[To do] Reproduce each of the rows below word for word, leaving out nothing and changing nothing.

[Given records]
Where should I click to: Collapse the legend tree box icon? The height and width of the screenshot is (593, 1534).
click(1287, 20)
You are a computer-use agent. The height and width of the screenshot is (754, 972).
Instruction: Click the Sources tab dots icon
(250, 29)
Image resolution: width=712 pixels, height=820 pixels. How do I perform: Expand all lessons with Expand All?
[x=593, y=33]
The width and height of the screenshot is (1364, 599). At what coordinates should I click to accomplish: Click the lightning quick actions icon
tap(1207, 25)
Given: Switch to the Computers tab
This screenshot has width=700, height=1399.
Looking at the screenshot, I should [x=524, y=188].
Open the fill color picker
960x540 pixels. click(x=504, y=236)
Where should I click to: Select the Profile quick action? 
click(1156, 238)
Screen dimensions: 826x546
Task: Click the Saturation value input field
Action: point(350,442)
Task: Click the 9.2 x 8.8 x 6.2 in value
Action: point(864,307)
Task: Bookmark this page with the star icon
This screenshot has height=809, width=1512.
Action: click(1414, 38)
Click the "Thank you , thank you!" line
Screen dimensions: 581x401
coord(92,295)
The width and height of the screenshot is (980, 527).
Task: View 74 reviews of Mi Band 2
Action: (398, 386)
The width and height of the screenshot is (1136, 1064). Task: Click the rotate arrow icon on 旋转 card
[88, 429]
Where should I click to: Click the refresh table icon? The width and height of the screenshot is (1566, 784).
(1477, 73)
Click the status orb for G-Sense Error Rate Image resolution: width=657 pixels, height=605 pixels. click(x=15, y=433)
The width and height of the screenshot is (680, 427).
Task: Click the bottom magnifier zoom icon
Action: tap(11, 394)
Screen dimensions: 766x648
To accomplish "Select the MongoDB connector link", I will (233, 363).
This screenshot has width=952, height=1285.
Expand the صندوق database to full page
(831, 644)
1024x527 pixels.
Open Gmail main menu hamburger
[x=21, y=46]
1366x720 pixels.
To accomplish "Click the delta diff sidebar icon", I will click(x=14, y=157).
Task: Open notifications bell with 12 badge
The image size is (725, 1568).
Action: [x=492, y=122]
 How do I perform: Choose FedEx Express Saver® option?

[Exercise solution]
Where should I click to: Collapse the legend tree box icon? The height and width of the screenshot is (593, 1534).
click(1287, 20)
You are a computer-use agent. The height and width of the screenshot is (754, 972).
Instruction: Click the Sources tab dots icon
(250, 29)
Image resolution: width=712 pixels, height=820 pixels. How do I perform: Expand all lessons with Expand All?
[x=593, y=33]
The width and height of the screenshot is (1364, 599). At what coordinates should I click to accomplish: Click the lightning quick actions icon
tap(1207, 25)
Given: Switch to the Computers tab
This screenshot has width=700, height=1399.
Looking at the screenshot, I should [x=524, y=188].
Open the fill color picker
960x540 pixels. click(x=504, y=236)
Where should I click to: Select the Profile quick action? 
click(1156, 238)
Screen dimensions: 826x546
Task: Click the Saturation value input field
Action: point(350,442)
Task: Click the 9.2 x 8.8 x 6.2 in value
Action: point(864,307)
Task: Bookmark this page with the star icon
This screenshot has height=809, width=1512.
Action: click(1414, 38)
Click the "Thank you , thank you!" line
Screen dimensions: 581x401
coord(92,295)
The width and height of the screenshot is (980, 527).
Task: View 74 reviews of Mi Band 2
Action: (398, 386)
The width and height of the screenshot is (1136, 1064). Task: Click the rotate arrow icon on 旋转 card
[88, 429]
Where should I click to: Click the refresh table icon? The width and height of the screenshot is (1566, 784).
(1477, 73)
Click the status orb for G-Sense Error Rate Image resolution: width=657 pixels, height=605 pixels. click(x=15, y=433)
The width and height of the screenshot is (680, 427).
Task: Click the bottom magnifier zoom icon
Action: tap(11, 394)
Screen dimensions: 766x648
To accomplish "Select the MongoDB connector link", I will (233, 363).
This screenshot has width=952, height=1285.
Expand the صندوق database to full page
(831, 644)
1024x527 pixels.
Open Gmail main menu hamburger
[x=21, y=46]
1366x720 pixels.
To accomplish "Click the delta diff sidebar icon", I will click(x=14, y=157).
Task: Open notifications bell with 12 badge
The image size is (725, 1568).
Action: [x=492, y=122]
 How do I perform: Choose FedEx Express Saver® option?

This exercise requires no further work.